• _Texto para leitura_

=-=-=-=-=

Criticada por sentença racista, juíza de Curitiba pede desculpas e diz que foi mal interpretada

Atualizado em 12 de agosto de 2020 às 12:33

 

A kuíza Inês Marchalek Zarpelon

A juíza Inês Marchalek Zarpelon, da 1a. Vara Criminal de Curitiba, tomou duas providências hoje depois que uma advogada de defesa expôs a sentença em que ela associa a cor negra de um condenado à participação em organização criminosa.

Ela apagou sua página no Facebook e divulgou uma nota, em que diz que a frase foi tirada de contexto, mas não explica por que usou esta frase:

“Sobre sua conduta social, nada se sabe. Seguramente integrante do grupo criminoso, em razão de sua raça, agia de forma extremamente discreta, os delitos e seu comportamento, juntamente com os demais, causavam desassossego e a desesperança da população, pelo que deve ser valorada negativamente”.

O homem condenado por ela é Natan Vieira da Paz, de 42 anos, negro. Ela foi sentenciado a mais de 14 anos de prisão sob acusação de participar de uma quadrilha que fazia assaltos conhecido como “saidinha” ou “cavalo louco”, em que criminosos aguardam a saída de vítimas de banco para pegar carteira, bolsa ou mochila e sair correndo.

Segue a nota da magistrada, que poderá ser investigada por crime de racismo — nesse caso, seria racismo mesmo, por associar o crime a toda uma etnia. Segue a nota dela. Mais abaixo, a nota da advogada Thayse Pozzobonm que expôs o caso:

A respeito dos fatos noticiados pela imprensa envolvendo trechos de sentença criminal por mim proferida, informo que em nenhum momento houve o propósito de discriminar qualquer pessoa por conta de sua cor.

O racismo representa uma prática odiosa que causa prejuízo ao avanço civilizatório, econômico e social.

A linguagem, não raro, quando extraída de um contexto, pode causar dubiedades.

Sinto-me profundamente entristecida se fiz chegar, de forma inadequada, uma mensagem à sociedade que não condiz com os valores que todos nós devemos diuturnamente defender.

A frase que tem causado dubiedade quanto à existência de discriminação foi retirada de uma sentença proferida em processo de organização criminosa composta por pelo menos 09 (nove) pessoas que atuavam em praças públicas na cidade de Curitiba, praticando assaltos e furtos. Depois de investigação policial, parte da organização foi identificada e, após a instrução, todos foram condenados, independentemente de cor, em razão da prova existente nos autos.

=-=-=-=-=

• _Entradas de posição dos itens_

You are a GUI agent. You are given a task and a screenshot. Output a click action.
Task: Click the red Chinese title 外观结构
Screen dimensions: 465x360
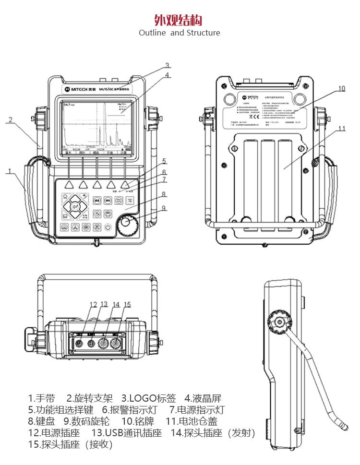179,20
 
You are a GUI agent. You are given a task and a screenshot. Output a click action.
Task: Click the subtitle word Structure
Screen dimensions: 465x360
203,33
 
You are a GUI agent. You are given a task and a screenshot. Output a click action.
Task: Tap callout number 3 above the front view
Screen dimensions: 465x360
168,66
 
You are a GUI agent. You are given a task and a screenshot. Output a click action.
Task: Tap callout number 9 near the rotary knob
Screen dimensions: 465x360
164,208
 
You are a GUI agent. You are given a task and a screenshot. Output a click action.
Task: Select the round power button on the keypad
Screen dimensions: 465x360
109,227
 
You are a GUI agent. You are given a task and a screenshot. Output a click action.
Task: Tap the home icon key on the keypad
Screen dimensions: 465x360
65,196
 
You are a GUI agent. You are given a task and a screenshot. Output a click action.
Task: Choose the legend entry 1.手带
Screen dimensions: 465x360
42,398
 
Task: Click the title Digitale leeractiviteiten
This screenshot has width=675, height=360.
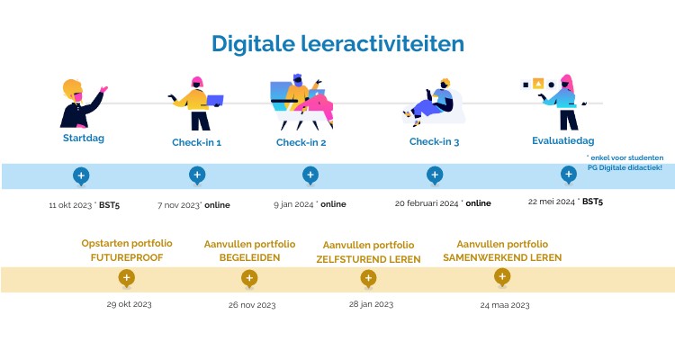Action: [x=338, y=42]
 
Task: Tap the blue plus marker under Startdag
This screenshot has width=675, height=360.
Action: [x=80, y=175]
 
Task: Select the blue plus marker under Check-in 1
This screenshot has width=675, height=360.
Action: [x=196, y=175]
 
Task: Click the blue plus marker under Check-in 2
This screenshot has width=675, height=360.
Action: [x=310, y=175]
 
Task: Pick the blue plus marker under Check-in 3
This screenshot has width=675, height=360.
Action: [x=435, y=175]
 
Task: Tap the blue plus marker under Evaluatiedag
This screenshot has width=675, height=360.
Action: [x=568, y=174]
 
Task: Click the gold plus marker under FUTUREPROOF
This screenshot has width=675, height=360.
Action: [x=127, y=278]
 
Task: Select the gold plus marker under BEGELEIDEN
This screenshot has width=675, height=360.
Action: [x=249, y=278]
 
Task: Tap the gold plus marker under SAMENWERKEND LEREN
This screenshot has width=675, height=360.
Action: [x=502, y=277]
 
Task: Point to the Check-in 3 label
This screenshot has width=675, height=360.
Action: [x=434, y=142]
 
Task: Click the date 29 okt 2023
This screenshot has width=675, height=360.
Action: [x=129, y=304]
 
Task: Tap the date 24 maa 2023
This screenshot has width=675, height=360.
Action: [x=504, y=305]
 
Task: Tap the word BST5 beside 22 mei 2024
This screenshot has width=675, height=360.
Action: [x=592, y=202]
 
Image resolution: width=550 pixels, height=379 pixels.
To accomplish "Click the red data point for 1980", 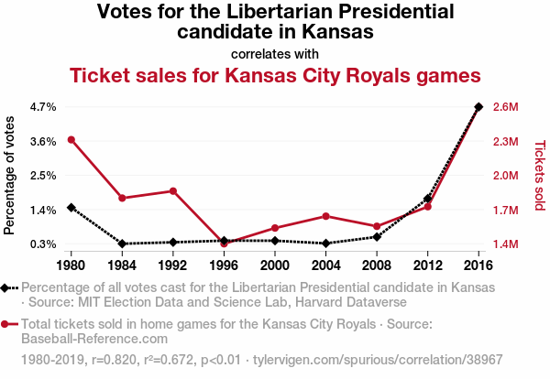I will pyautogui.click(x=71, y=139).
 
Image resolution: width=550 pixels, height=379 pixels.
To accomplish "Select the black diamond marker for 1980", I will pyautogui.click(x=71, y=208).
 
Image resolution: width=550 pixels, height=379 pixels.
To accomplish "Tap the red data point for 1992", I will pyautogui.click(x=172, y=190).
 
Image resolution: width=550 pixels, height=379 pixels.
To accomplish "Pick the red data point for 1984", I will pyautogui.click(x=122, y=198).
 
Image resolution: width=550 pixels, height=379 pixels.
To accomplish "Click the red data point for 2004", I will pyautogui.click(x=325, y=216).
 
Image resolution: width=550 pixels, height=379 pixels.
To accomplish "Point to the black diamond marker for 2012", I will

=-=-=-=-=

• _Enunciado da tarefa_
Prossiga o texto sobre a juíza de Curitiba criticada por sentença racista, começando logo após a última frase apresentada.

• _Resposta_
Em nenhum momento a cor foi utilizada – e nem poderia – como fator para concluir, como base da fundamentação da sentença, que o acusado pertence a uma organização criminosa. A avaliação é sempre feita com base em provas.

A frase foi retirada, portanto, de um contexto maior, próprio de uma sentença extensa, com mais de cem páginas.

Reafirmo que a cor da pele de um ser humano jamais serviu ou servirá de argumento ou fundamento para a tomada de decisões judiciais.

O racismo é prática intolerável em qualquer civilização e não condiz com os valores que defendo.

Peço sinceras desculpas se de alguma forma, em razão da interpretação do trecho específico da sentença (pag. 117), ofendi a alguém.

.x.x.x.

Natan Vieira da Paz é o preso à esquerda.

A nota da advogada Thayse Pozzobon, que representou Natan Vieira da Paz:

O nome do SER HUMANO violado com as palavras proferidas pela magistrada é Natan Vieira da Paz, homem, 42 anos, negro. Com autorização do cliente, estou divulgando o nome na esperança de que repercuta mais ainda.

Associar a questão racial à participação em organização criminosa revela não apenas o olhar parcial de quem, pela escolha da carreira, tem por dever a imparcialidade, mas também o racismo ainda latente na sociedade brasileira.
Organização criminosa nada tem a ver com raça, pressupor que pertencer a certa etnia te levaria à associação ao crime demonstra que a magistrada não considera todos iguais, ofendendo a Constituição Federal.
Um julgamento que parte dessa ótica está maculado. Fere não apenas meu cliente, como toda a sociedade brasileira.
O Poder Judiciário tem o dever de não somente aplicar a lei, mas também, através de seus julgados, reduzir as desigualdades sociais e raciais. Ou seja, atenuar as injustiças, mas jamais produzi-las como fez a Magistrada ao associar a cor da pele ao tipo penal.
Exigimos providências!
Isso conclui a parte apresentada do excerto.